Taxonomically, worms have had a difficult history. In 1758, the father of scientific taxonomy, Carl Linnaeus (1707 – 1778) divided all animals into just six, decidedly unequal, groups, unequal in the number of members in each and unequal in the affinities that might have logically bound members to that group. Animals, he posited, consisted of mammals, birds, reptiles, fishes, insects, and everything else. Well, he didn’t actually use that name for the last category, instead he labeled it vermes (worms).

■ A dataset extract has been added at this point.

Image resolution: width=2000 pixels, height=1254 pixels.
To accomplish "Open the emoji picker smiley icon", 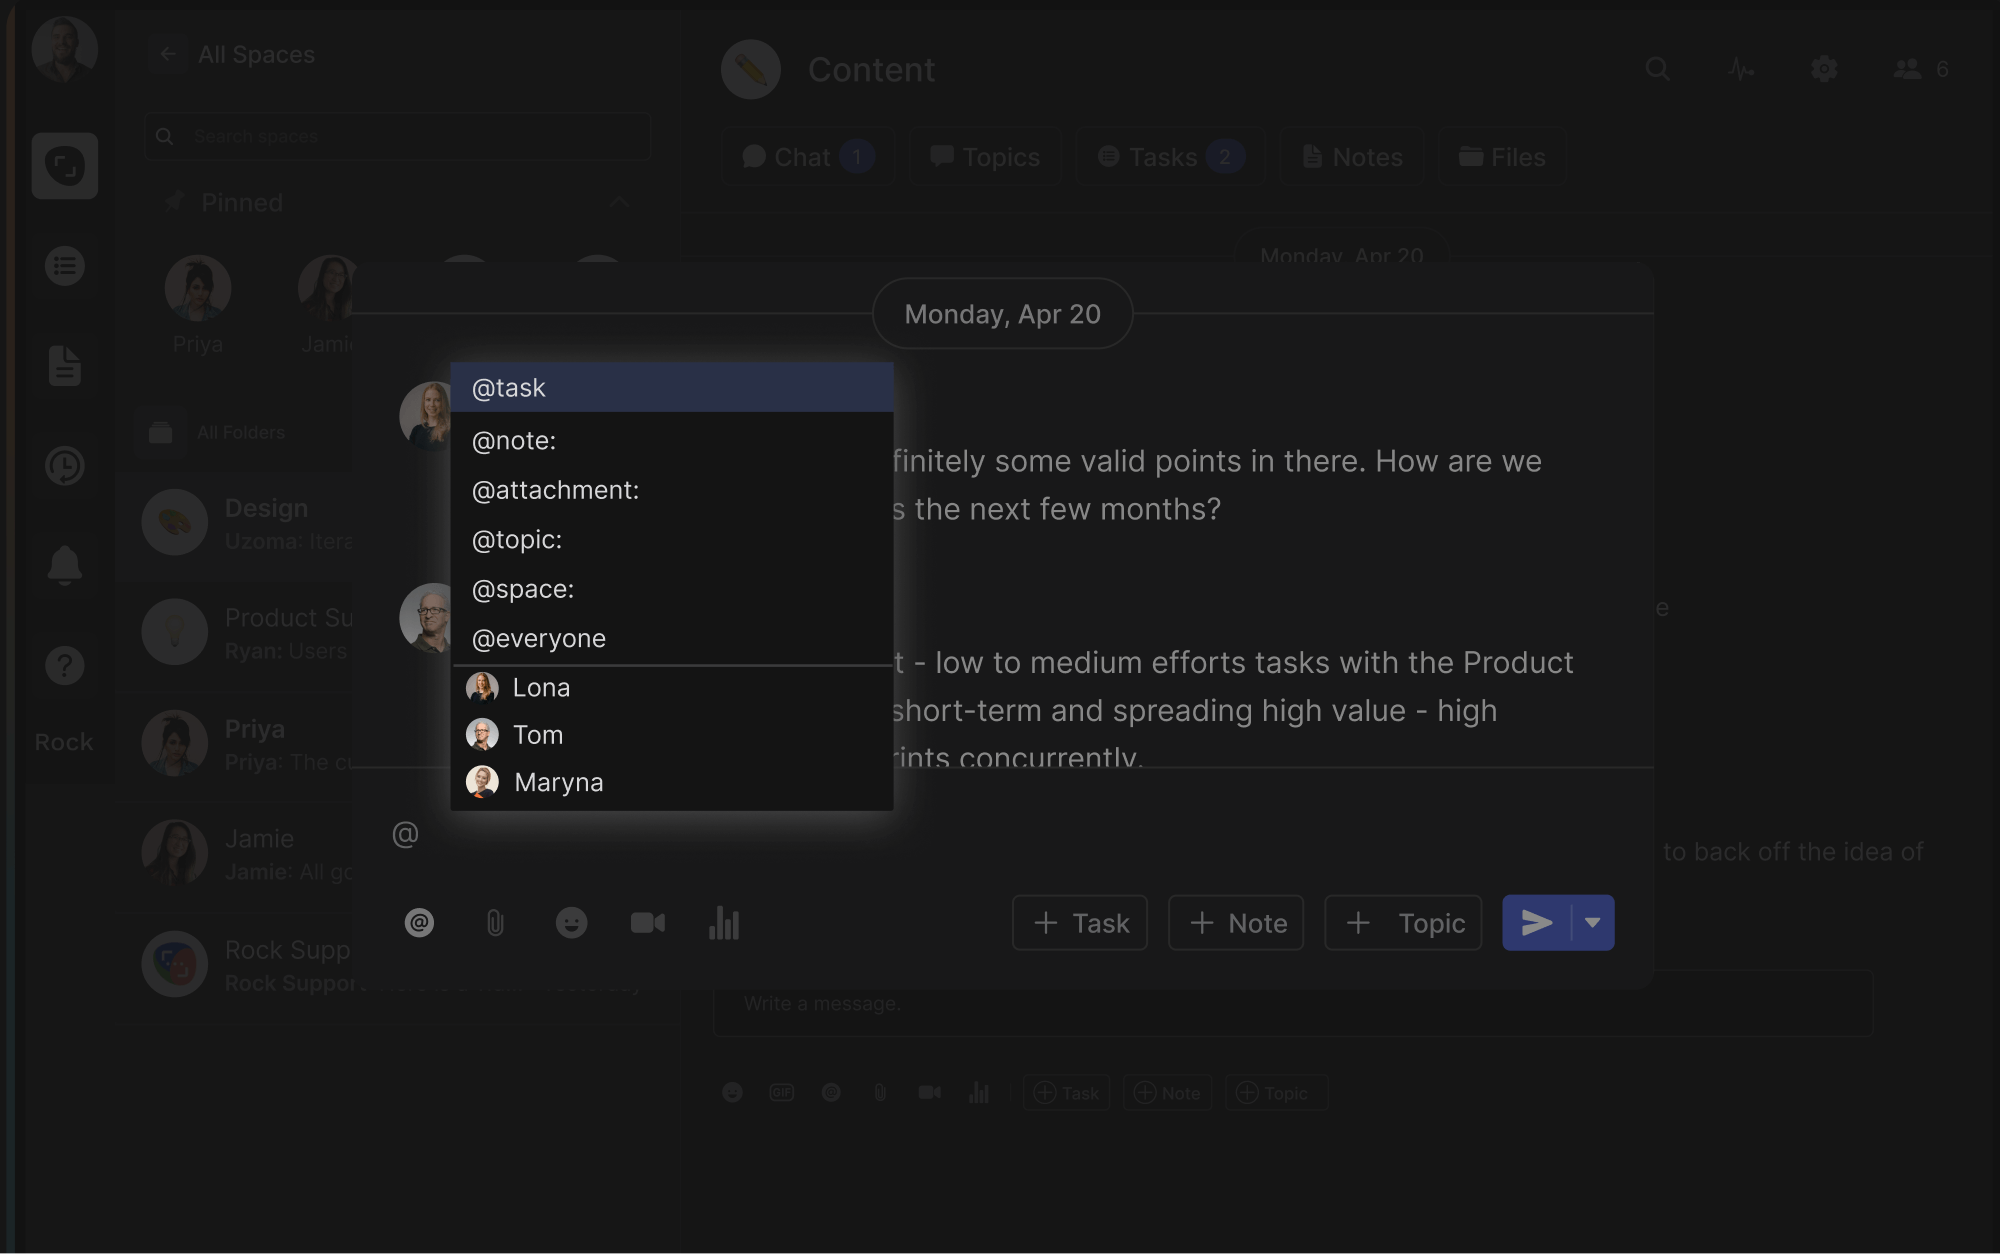I will 571,922.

In 1809, naturalist Jean–Baptiste Lamarck (1744 – 1829), professor at the Muséum d’Histoire Naturelle, and often considered one of Darwin’s foils for his thoughts on evolution, rebelled against the vermes group, describing it, in Philosophie Zoologique, as “a kind of chaos where very disparate objects have been united together,” and as a “monstrous class.” In his essay A Tree Grows in Paris: Lamarck’s Division of Worms and Revision of Nature, Stephen Jay Gould labeled the group a “wastebucket.” This particular label, he noted, was a
semitechnical term among professional taxonomists, a description for inflated groups that become receptacles for heterogeneous bits and pieces that most folks would rather ignore . . . . (The Lying Stones of Marrakech, 2000, p. 130.)(The quotations from Lamarck’s Philosophie Zoologique were translated by Gould.)
It must have been particularly galling to Lamarck that, officially, he was the professor of insects and worms.
Over time, the worm wastebucket has been significantly reduced, and many significant phyla have emerged, among them Crustacea and Arachnida – Lamarck’s work. He was also responsible for creating the Annelida. Today, worms are found in several phyla, besides Annelida, including Nematoda (nematodes or roundworms) and Nemertea (ribbonworms).
Though I’ll continue, on rainy days, to pick through my Jurassic period material, looking for worm fossils, it’s time to take the trowel, venture outside, and turn over some garden soil, pleased, as always, to encounter those annelids that so intrigued Darwin. When naturalist and longtime friend Joseph Dalton Hooker (1817 – 1911) wrote to Darwin, thanking him for a copy of the recently published earthworm book, he commented with gentle humor,
I take shame to myself for not having earlier thanked you for the Diet of Worms, which I have read through with great interest. I must own I had always looked on worms as amongst the most helpless and unintelligent members of the creation; and am amazed to find that they have a domestic life and public duties! I shall now respect them, even in our Garden pots; and regard them as something better than food for fishes. (Life and Letters of Sir Joseph Dalton Hooker, Volume 2, edited by Leonard Huxley, p. 255.)